There is no question that the delivery of health care services has changed dramatically since the days of doctors making house call, nurses wearing white caps while providing services at community centers, and Mr. Gower sending his delivery boy to a patient's home with compounded medications packaged in powder papers to treat the malady of the day. One thing that has not changed, however, is consumer demand for affordable, convenient and effective health care. In today's health care world, telehealth delivery systems are increasingly replacing house calls, community center nursing stations and the George Baileys of the world, leveraging technology to make health care more convenient and affordable without compromising care.
Telehealth can be defined in many ways, but in essence, it is the delivery of health care services to patients who are located remotely from the provider, through the use of technology. The business case for telehealth is self-evident. The Affordable Care Act has created millions of new health care consumers and, as discussed in a recent InsideCounsel article, President Obama's November 2014 Executive Action on Immigration will add to the burdens imposed on some state governments to provide health care to a new set of eligible beneficiaries.

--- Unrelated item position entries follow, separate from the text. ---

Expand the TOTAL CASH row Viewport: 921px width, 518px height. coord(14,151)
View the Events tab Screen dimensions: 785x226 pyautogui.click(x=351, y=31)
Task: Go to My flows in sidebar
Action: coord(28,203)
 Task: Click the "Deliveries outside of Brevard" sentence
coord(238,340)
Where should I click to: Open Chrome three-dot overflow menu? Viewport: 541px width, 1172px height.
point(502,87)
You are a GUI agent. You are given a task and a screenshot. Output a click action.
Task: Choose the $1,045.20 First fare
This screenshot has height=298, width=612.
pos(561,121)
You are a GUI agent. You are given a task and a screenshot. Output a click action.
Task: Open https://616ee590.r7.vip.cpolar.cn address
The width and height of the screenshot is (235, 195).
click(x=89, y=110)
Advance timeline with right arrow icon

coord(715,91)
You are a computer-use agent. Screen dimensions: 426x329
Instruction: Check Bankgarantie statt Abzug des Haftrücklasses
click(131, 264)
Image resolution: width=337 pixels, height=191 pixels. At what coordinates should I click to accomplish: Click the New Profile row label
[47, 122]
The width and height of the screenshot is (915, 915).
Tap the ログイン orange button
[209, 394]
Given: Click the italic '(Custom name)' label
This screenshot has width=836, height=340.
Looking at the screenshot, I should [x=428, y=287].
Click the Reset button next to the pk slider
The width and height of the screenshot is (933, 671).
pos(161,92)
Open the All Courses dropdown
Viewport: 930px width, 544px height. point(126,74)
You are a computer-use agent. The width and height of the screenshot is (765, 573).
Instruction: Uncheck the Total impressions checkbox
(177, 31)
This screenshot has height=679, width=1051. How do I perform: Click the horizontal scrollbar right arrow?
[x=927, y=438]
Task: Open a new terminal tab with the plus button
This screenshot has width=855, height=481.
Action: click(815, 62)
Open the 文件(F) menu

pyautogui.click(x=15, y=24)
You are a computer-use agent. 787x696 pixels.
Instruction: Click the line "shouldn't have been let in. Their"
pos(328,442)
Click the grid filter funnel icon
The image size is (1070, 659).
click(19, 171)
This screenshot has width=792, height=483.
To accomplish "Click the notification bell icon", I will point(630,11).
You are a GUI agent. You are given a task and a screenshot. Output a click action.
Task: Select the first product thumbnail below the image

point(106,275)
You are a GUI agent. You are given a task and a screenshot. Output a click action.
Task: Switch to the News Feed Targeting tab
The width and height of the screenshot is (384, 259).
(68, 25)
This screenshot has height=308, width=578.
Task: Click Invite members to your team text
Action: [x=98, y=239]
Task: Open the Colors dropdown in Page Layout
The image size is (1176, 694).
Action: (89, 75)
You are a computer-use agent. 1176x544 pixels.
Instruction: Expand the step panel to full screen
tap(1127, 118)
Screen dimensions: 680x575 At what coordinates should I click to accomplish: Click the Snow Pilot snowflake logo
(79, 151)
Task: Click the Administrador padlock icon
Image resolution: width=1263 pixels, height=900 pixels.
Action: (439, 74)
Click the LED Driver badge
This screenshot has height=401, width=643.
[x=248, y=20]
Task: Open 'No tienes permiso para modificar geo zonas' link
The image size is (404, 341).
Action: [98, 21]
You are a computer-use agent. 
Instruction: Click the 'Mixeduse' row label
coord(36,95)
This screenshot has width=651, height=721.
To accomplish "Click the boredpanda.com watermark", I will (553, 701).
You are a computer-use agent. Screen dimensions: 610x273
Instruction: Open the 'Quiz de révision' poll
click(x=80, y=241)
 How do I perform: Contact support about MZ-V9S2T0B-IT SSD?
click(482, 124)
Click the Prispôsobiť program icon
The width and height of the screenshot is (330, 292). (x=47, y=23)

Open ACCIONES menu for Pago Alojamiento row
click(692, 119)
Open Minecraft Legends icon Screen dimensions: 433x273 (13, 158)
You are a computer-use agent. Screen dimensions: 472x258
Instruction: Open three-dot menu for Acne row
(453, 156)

New and innovative ways to provide quality health care cost-effectively to more people is needed, and telehealth has emerged to answer the charge.
Some of the many examples of telehealth services in use today include:
- Remote patient monitoring systems that allow providers to monitor blood pressure, pulse, blood sugar and other vital signs of patients in their homes.
- Audio and/or video communications between nurses and patients in their homes to replace home visits to provide patient education, and to assess and triage a patient's condition.
- The provision of specialist referral services including consultations with a primary care physician in rendering a diagnosis through the use of interactive video or the transmission of diagnostic images.
- The dispensing of medications by pharmacies via remotely operated automated dispensing systems that include a live audio video link with a pharmacist to provide pharmacy services at the point of care in hospital emergency rooms, specialty clinics, employer based health clinics and other deployment settings to improve compliance and adherence with a patient's drug therapy.
According to a report by IHS Technology, the global telehealth market is expected to grow by more than a factor of 10 from 2013 to 2018. The United States, as the world leader in health care expenditures, should account for a large percentage of that growth. However, there is some concern that regulatory hurdles could slow down, or in some cases, prevent the implementation of telehealth services. The delivery of health care is governed by state law, and with 50 different sets of state laws, it is in some cases difficult to create a “one size fits all” telehealth solution. Licensing hurdles also present a problem. Medical and nursing boards in many states have passed regulations to make it easier for doctors and nurses to provide services across state lines. Pharmacy boards have also addressed that issue, at least with respect to mail order delivery of medications. More work needs to be done by many states, however, to recognize the technology that is being used to deliver medical, nursing and pharmacy services remotely.
Payment for telehealth services by private insurers and government payers also needs to be addressed in a more uniform — and in some cases fairer manner. For example, some state Medicaid programs may not prohibit, but may not provide a mechanism for payment for telehealth services. This could lead to a scenario where the most vulnerable patient populations do not have access to the same type or quality of services as are available to patients who are covered by private or employer provided insurance.
Although payers, including government payers, are increasingly recognizing and paying for telemedicine services, there is still in many cases a failure to recognize remotely operated automated medication dispensing services, particularly by state Medicaid agencies. The problem in most cases is not that reimbursement is prohibited, but that there is no mechanism in place to obtain reimbursement. Yet, it is widely recognized that access to and the proper use of prescription medications, along with patient monitoring and counseling by a pharmacist, can significantly reduce health care costs.
Studies show that between 25 to 33 percent of prescriptions issued by prescribers are not filled by the patient. There are significant costs associated with this noncompliance. Remote pharmacy dispensing systems are addressing that problem to ensure that patients are able to obtain their prescribed medications at the point of care in hospital ERs, urgent care centers, clinics and other settings. If a Medicaid patient cannot access medications at the point of care via this type of technology because the state Medicaid system does not provide a mechanism for reimbursement (and the hospital or provider cannot provide the medication for free due to antikickback and beneficiary inducement prohibitions), there is a real risk that the patient will not fill his prescription at all, because of transportation issues or other difficulties in getting to a local community pharmacy. State Medicaid agencies need to address this issue and ensure that patients have the same access to pharmacy services as are available to patients who have private or employer provided insurance coverage.
House calls and home delivery services still have a role in health care but cannot fully respond to the ever increasing demand for convenient, cost-effective and quality health care services. State and federal regulators and third party payers must takes steps to ensure that patients have access to telehealth services to help meet that demand.